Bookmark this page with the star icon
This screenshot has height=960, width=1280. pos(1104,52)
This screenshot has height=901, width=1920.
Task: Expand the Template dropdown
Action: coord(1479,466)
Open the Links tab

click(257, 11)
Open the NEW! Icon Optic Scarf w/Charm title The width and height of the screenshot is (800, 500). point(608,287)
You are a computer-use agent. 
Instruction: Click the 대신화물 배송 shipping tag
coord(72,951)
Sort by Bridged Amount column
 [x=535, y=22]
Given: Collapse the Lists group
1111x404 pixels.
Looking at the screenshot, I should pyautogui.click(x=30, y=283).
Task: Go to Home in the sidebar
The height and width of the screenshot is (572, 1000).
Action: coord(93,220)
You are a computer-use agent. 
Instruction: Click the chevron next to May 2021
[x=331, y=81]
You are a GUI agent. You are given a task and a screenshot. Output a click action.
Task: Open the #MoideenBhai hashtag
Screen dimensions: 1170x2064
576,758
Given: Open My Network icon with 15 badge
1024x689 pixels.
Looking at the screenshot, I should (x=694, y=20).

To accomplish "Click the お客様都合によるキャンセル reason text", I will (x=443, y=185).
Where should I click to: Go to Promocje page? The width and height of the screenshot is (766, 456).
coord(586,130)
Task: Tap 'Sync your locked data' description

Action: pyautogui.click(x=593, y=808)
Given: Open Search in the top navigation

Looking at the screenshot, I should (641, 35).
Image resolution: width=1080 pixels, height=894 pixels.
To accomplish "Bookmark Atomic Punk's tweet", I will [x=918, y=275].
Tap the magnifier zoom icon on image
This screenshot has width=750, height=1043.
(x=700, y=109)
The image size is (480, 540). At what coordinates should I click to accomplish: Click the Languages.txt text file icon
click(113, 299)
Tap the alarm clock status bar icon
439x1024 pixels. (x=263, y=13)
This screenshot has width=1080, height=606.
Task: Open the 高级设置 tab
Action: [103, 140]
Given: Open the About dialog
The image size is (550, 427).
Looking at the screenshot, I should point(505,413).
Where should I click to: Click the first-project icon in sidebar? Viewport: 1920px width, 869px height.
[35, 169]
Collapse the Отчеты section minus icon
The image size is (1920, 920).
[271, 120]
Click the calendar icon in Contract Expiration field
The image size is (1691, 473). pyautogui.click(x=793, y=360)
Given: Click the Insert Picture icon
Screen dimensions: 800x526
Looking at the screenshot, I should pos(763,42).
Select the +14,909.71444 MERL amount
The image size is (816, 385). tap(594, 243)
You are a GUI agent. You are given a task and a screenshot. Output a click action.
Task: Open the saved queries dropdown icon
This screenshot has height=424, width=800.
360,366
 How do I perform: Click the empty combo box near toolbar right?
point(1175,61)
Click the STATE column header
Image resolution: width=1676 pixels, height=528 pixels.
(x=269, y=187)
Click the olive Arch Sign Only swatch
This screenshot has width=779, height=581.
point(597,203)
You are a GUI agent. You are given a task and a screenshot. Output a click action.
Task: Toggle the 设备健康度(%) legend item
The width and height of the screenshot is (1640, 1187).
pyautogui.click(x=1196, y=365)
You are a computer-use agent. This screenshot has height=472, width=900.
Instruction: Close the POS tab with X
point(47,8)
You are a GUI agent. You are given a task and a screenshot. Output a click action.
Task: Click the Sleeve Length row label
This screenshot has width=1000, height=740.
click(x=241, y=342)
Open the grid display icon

(About this task) Could you write out only the lines of the listing above from the one that contains "Task: Click the Sleeve Length row label" through its final line, exactly and inclusive?

(Response box)
Task: Click the Sleeve Length row label
This screenshot has width=1000, height=740.
click(x=241, y=342)
Open the grid display icon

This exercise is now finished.